Given text
Agent skill

obsidian-extract-inbox

Extract structured document proposals from messy inbox notes. Use when processing raw notes in _inbox folders to prepare them for canonical documentation.

Stars 163
Forks 31

Install this agent skill to your Project

npx add-skill https://github.com/majiayu000/claude-skill-registry/tree/main/skills/data/obsidian-extract-inbox

SKILL.md

Obsidian Extract Inbox Skill

Turn messy inbox notes into structured document proposals without modifying any files.

See also: Shared Conventions | Safety Guidelines

Purpose

Analyze raw notes from an Obsidian inbox and generate structured proposals for canonical documents, flagging uncertain items for human review.

Background Knowledge

What is an Inbox?

In Obsidian workflows, the _inbox (or similar) folder serves as a capture zone for:

  • Quick notes and thoughts
  • Copied content from other sources
  • Drafts and fragments
  • Unprocessed information awaiting organization

Inbox Characteristics

Inbox notes typically have:

  • Inconsistent formatting
  • Mixed topics in single files
  • Incomplete thoughts
  • Informal language
  • Missing context
  • Redundant information across files

Extraction Goals

Transform inbox content into:

  • Clear document proposals with defined scope
  • Identified source fragments
  • Flagged uncertainties
  • Suggested target paths

Input Sources

The skill accepts:

  • Inbox path: Directory containing raw notes
  • File list: Optional specific files to process
  • Context: Optional output from obsidian-read-context

Output Contract

Produce a structured extraction result (this is output only, not file modifications):

json
{
  "inbox_path": "_inbox/",
  "files_processed": 3,
  "proposals": [
    {
      "id": "proposal-1",
      "title": "Proposed Document Title",
      "target_path": "specs/document-name.md",
      "type": "spec | design | reference | guide",
      "summary": "One-paragraph description of document scope",
      "source_fragments": [
        {
          "file": "_inbox/note1.md",
          "lines": "15-42",
          "excerpt": "Relevant content excerpt...",
          "confidence": "high | medium | low"
        }
      ],
      "suggested_sections": [
        "Overview",
        "Requirements",
        "Implementation Notes"
      ],
      "dependencies": ["[[other-doc]]"],
      "confidence": "high | medium | low"
    }
  ],
  "uncertain_items": [
    {
      "file": "_inbox/note2.md",
      "lines": "5-10",
      "content": "Ambiguous content...",
      "reason": "Cannot determine if this is a requirement or a question",
      "possible_interpretations": [
        "Could be a feature request",
        "Could be a bug report"
      ]
    }
  ],
  "unprocessable": [
    {
      "file": "_inbox/corrupt.md",
      "reason": "File appears to be binary or corrupted"
    }
  ]
}

Workflow

1. Enumerate Inbox Contents

List and categorize inbox files:

bash
# List inbox files
ls -la /path/to/vault/_inbox/

# Check file types
file /path/to/vault/_inbox/*.md

2. Read and Parse Each File

For each file, extract:

  • Frontmatter (if present)
  • Headings structure
  • Main content blocks
  • Wikilinks and references
  • Apparent topics

3. Identify Document Boundaries

Analyze content to determine:

  • Where one topic ends and another begins
  • Which fragments belong together
  • What constitutes a complete "document unit"

Supplied information
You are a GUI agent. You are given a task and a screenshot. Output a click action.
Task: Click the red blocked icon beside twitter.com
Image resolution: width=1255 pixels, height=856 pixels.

Directions
Return the part of the skill page that runs from "Turn messy inbox" down to "is an Inbox?", copied word for word. The data was taken from a different source than the skill page.

Task solution
Turn messy inbox notes into structured document proposals without modifying any files.

See also: Shared Conventions | Safety Guidelines

Purpose

Analyze raw notes from an Obsidian inbox and generate structured proposals for canonical documents, flagging uncertain items for human review.

Background Knowledge

What is an Inbox?